November 2012 will see the Introduction of a standardised tyre label by the European Union. The goal of the EU Tyre Label is to promote low emissions and better road safety.
The standardised information focuses on three key criteria: fuel efficiency, wet grip and external rolling noise.Currently the only way consumers can compare tyres is by reading tests in consumer and motoring publications.
The new ratings will give consumers essential information to help them get a fuller picture of how different tyres perform in different conditions. The EU Label will give values from A-G, excluding D to avoid an average performing tyre.
Wet braking will be a crucial element highlighted on the EU Label. Vehicles with tyres from Class A stop in the shortest distance from 50mph, whilst tyres from Class B take an additional 3-6 metres. This trend continues for the subsequent values and results in an increase in braking distance of over 18 metres from a vehicle in Class A to Class F. For wet braking Categories D and G are not used so any tyre with longer stopping distances in the wet will be rated as E or F.
Rolling resistance of a tyre is a contributory factor when saving fuel, for this reason it features alongside the wet braking value. For example, a tyre from Class C will use 1 litre more fuel than that of a tyre from Class B over a journey of 625 miles.
Another environmental factor, noise level, will also be highlighted on the label showing the actual noise rating in decibels and one, two or three black bars with three being the loudest category. Car tyres must reach the minimum EU noise levels which range from 72 to 76 dB(A) depending on tyre width.

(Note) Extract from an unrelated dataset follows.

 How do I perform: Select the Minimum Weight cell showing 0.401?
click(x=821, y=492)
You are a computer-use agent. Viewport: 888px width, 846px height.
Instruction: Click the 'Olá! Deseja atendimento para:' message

The regulation is intended to help consumers make better decisions when buying tyres but it still only covers three of the performance criteria that a tyre needs. For a more complete picture of how their tyres will perform out on the road, consumers can also refer to independent tyre tests in leading UK magazines which also take into account criteria such as aquaplaning, wet handling and performance on dry roads.
All tyres produced after July 1st 2012 will need to have a label value which must be shown to consumers after November 1st 2012, although tyre manufacturers can begin to label earlier on a voluntary basis. Enforcement will rest with each individual EU member state, with penalties being imposed for infringements. The UK Government is yet to announce who this enforcement body will be.
Motoring groups have praised the forthcoming regulations, which will allow motorists to more easily make an informed choice, rather than just be influenced by price and brand.
“It’s a good starting point that can be developed in the future,” said a spokeswoman for the AA. “People should be more aware of their tyres. When buying, most simply go with the cheapest option.”
The new ratings will also serve to force Far Eastern firms to improve their quality, which currently fall short of more established brands.